Questionado sobre uma possível quebra de sigilo do vereador do Rio e filho do presidente Bolsonaro, Carlos Bolsonaro (Republicanos), Randolfe declarou não haver ainda todos os elementos para acreditar ser preciso a quebra de sigilo do parlamentar municipal e buscou ressaltar que os senadores estão sendo "criteriosos".

Confusão na CPI

Ainda no início do depoimento de Elcio Franco, os senadores Otto Alencar (PSD-BA) e Marcos Rogério (DEM-RO) discutiram ao divergirem sobre a convocação de Franciele Fantinato, coordenadora do PNI (Programa Nacional de Imunização), que deverá explicar a vacinação em gestantes.

Na discussão, Alencar afirmou que o rondonense e o senador Luís Carlos Heinze (PP-RS) são contra a investigação da "morte de parturientes". A declaração foi rebatida de imediato por Marcos Rogério que chamou o colega de "covarde".

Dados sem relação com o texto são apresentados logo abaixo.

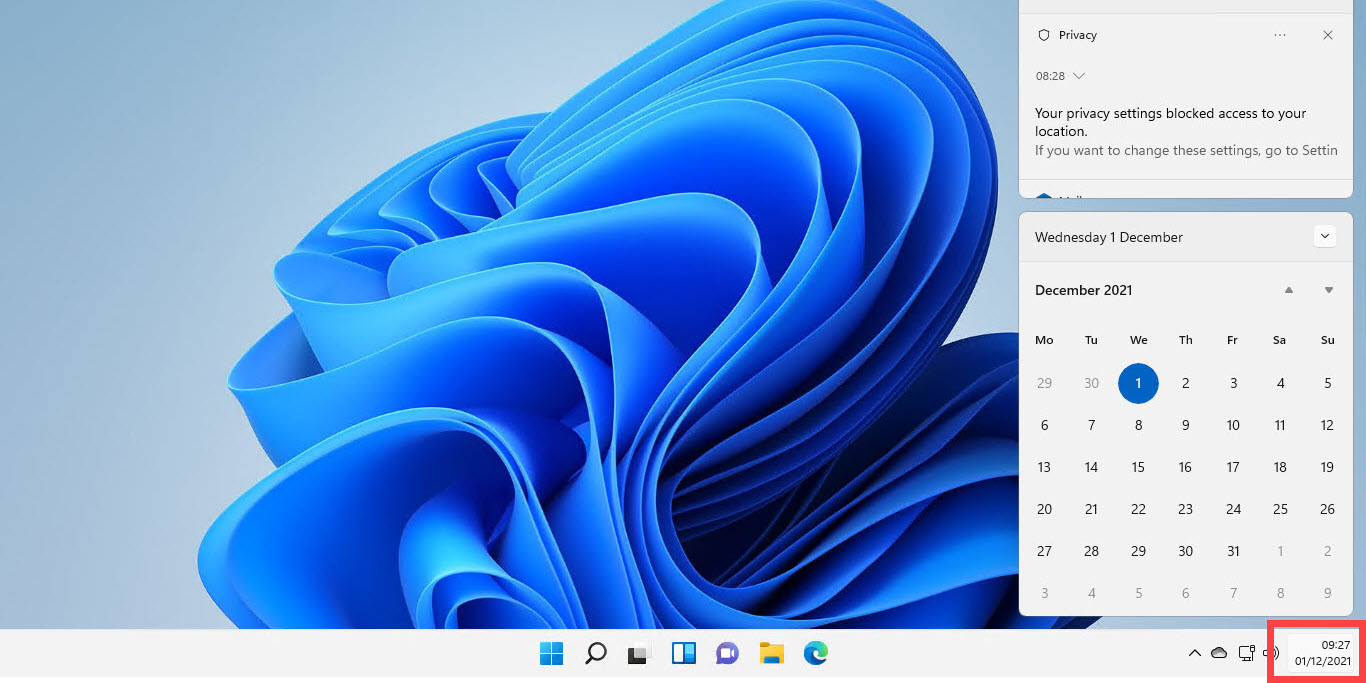The height and width of the screenshot is (683, 1366).
Task: Collapse the Wednesday 1 December header
Action: pyautogui.click(x=1324, y=236)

Neste momento, Otto Alencar se levantou e apontou o dedo ao parlamentar. Fora dos microfones, disse que quem é covarde é "quem está no governo" e que "quem tem coragem está contra a atual gestão".

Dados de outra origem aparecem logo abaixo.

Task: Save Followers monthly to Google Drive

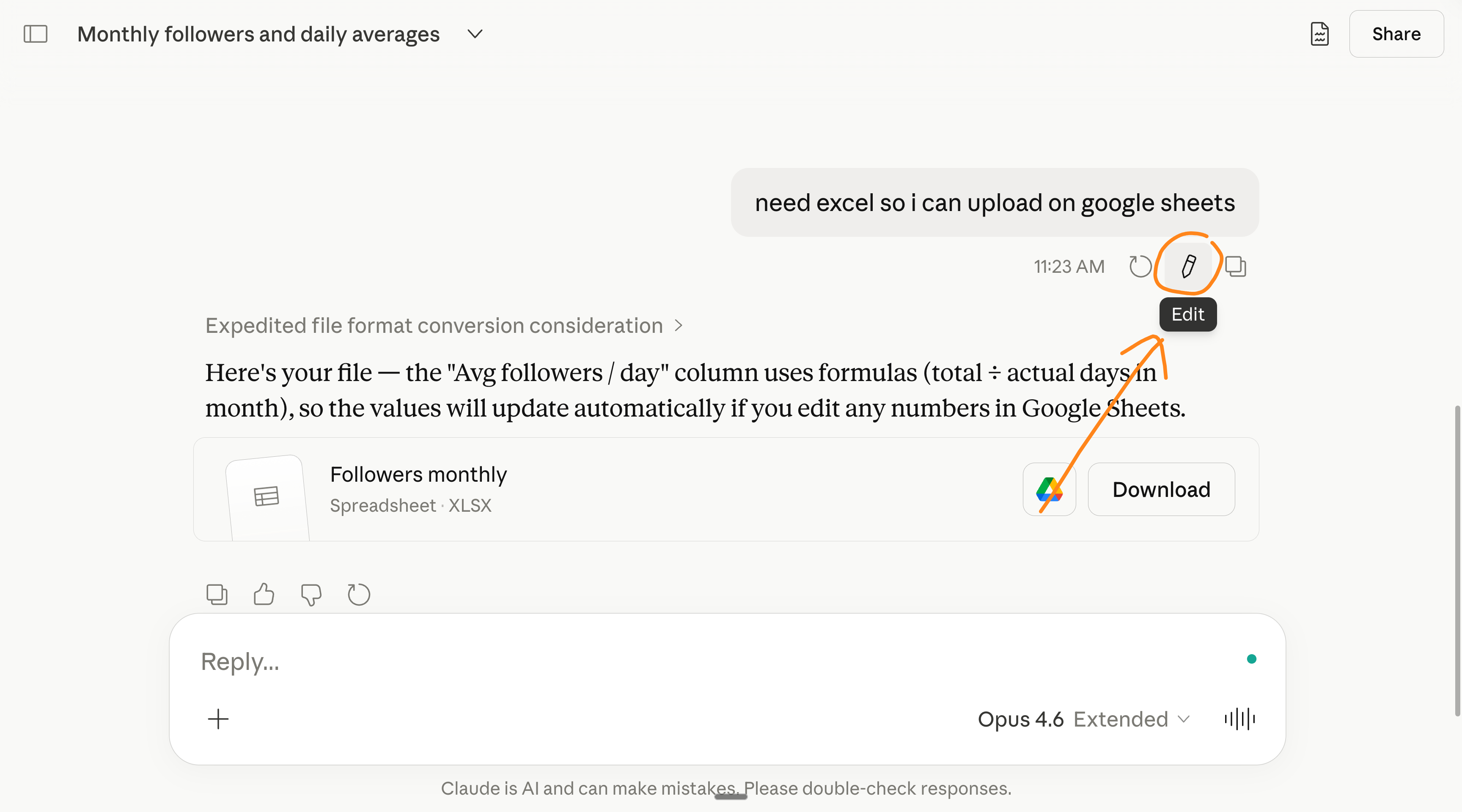Action: pos(1049,489)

Próximos depoimentos previstos:

  • 10 de junho: governador Wilson Lima (AM)
  • 11 de junho: Natalia Pasternak, microbiologista e pesquisadora da Universidade de São Paulo, e Cláudio Maierovitch, médico sanitarista da Fundação Oswaldo Cruz e ex-presidente da Anvisa
  • 29 de junho: governador Helder Barbalho (PA)
  • 30 de junho: governador Wellington Dias (PI)
  • 1º de julho: governador Ibaneis Rocha (DF)
  • 2 de julho: governador Mauro Carlesse (TO)
  • 6 de julho: governador Carlos Moisés (SC)
  • 7 de julho: governador Antonio de Almeida (RR)
  • 8 de julho: governador https://www.uol.com.br/vivabem/noticias/redacao/2021/06/09/anvisa-autoriza-testes-clinicos-em-humanos-da-vacina-butanvac.htmWaldez Góes (AP)

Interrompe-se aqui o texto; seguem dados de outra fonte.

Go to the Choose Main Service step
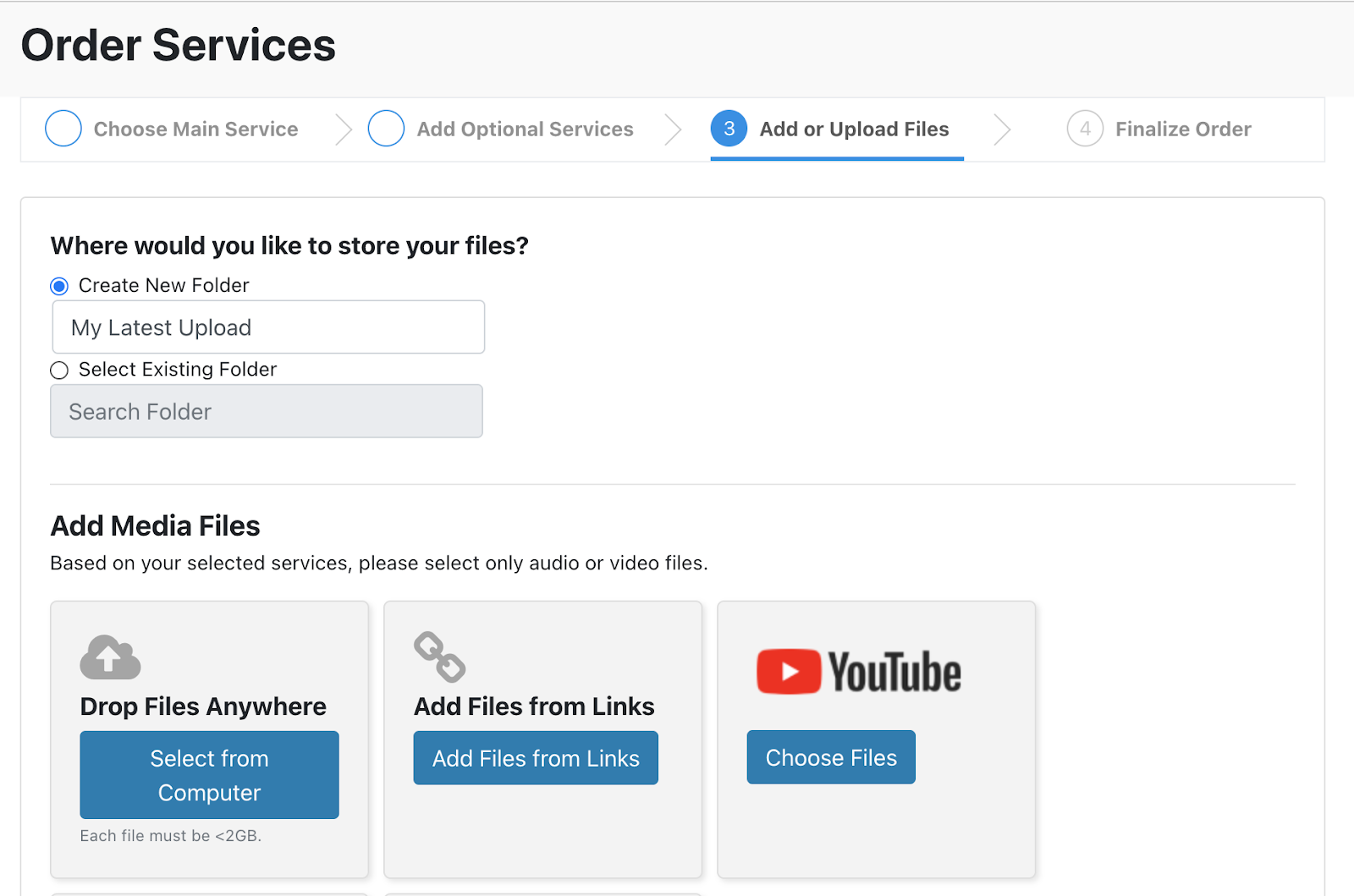The image size is (1354, 896). pos(195,129)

*Com Luciana Amaral, do UOL, em Brasília, e Ana Carla Bermúdez, colaboração para o UOL.

A CPI da Covid foi criada no Senado após determinação do Supremo. A comissão, formada por 11 senadores (maioria era independente ou de oposição), investigou ações e omissões do governo Bolsonaro na pandemia do coronavírus e repasses federais a estados e municípios. Teve duração de seis meses. Seu relatório final foi enviado ao Ministério Público para eventuais criminalizações.